======== RECORDED INFORMATION

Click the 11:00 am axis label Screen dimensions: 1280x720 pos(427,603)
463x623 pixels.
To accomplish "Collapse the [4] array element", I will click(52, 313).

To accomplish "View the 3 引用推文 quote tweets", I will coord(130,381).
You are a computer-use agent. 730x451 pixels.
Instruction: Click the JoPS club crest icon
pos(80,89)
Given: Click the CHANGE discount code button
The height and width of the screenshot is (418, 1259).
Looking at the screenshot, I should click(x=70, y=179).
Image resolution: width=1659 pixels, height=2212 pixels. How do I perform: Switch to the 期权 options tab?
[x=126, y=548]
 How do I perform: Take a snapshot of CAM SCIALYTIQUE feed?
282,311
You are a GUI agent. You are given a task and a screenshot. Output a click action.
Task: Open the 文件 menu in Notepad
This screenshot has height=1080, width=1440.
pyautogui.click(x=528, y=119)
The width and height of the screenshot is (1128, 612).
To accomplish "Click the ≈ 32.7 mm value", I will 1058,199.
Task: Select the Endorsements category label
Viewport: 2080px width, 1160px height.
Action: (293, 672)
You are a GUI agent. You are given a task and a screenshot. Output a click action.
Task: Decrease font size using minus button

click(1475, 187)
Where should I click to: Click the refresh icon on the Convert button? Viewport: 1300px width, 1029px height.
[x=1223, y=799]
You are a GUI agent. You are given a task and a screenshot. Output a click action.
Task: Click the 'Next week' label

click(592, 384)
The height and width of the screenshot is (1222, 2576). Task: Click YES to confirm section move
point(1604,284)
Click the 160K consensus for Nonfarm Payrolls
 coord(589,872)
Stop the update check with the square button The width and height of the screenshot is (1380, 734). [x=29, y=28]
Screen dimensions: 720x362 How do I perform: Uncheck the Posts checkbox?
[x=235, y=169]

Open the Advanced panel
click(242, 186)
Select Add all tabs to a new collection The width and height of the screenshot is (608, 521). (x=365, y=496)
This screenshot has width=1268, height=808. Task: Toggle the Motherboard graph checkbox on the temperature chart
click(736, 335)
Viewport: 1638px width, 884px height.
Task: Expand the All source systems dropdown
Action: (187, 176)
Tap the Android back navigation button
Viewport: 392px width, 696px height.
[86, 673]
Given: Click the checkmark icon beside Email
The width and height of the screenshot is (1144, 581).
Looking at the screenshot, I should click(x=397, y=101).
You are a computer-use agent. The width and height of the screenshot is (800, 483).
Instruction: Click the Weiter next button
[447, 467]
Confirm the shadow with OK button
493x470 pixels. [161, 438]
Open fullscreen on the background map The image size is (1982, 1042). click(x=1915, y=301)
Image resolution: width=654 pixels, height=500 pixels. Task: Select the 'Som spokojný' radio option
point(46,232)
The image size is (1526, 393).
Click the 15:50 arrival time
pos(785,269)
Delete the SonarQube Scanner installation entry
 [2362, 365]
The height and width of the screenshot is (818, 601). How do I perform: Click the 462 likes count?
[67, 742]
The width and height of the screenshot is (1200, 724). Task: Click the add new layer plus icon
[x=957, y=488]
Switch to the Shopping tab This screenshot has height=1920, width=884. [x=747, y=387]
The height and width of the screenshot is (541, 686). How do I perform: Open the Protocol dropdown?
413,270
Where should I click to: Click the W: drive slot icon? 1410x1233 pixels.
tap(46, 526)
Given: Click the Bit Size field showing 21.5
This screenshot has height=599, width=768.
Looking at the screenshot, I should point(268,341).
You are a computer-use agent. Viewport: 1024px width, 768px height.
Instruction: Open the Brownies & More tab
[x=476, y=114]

================

• **EXERCISE DESCRIPTION**: Search the listing above for lines containing "computer", and copy them.

• **RESPONSE**:
You are a computer-use agent. 730x451 pixels.
You are a computer-use agent. The width and height of the screenshot is (800, 483).
You are a computer-use agent. Viewport: 1024px width, 768px height.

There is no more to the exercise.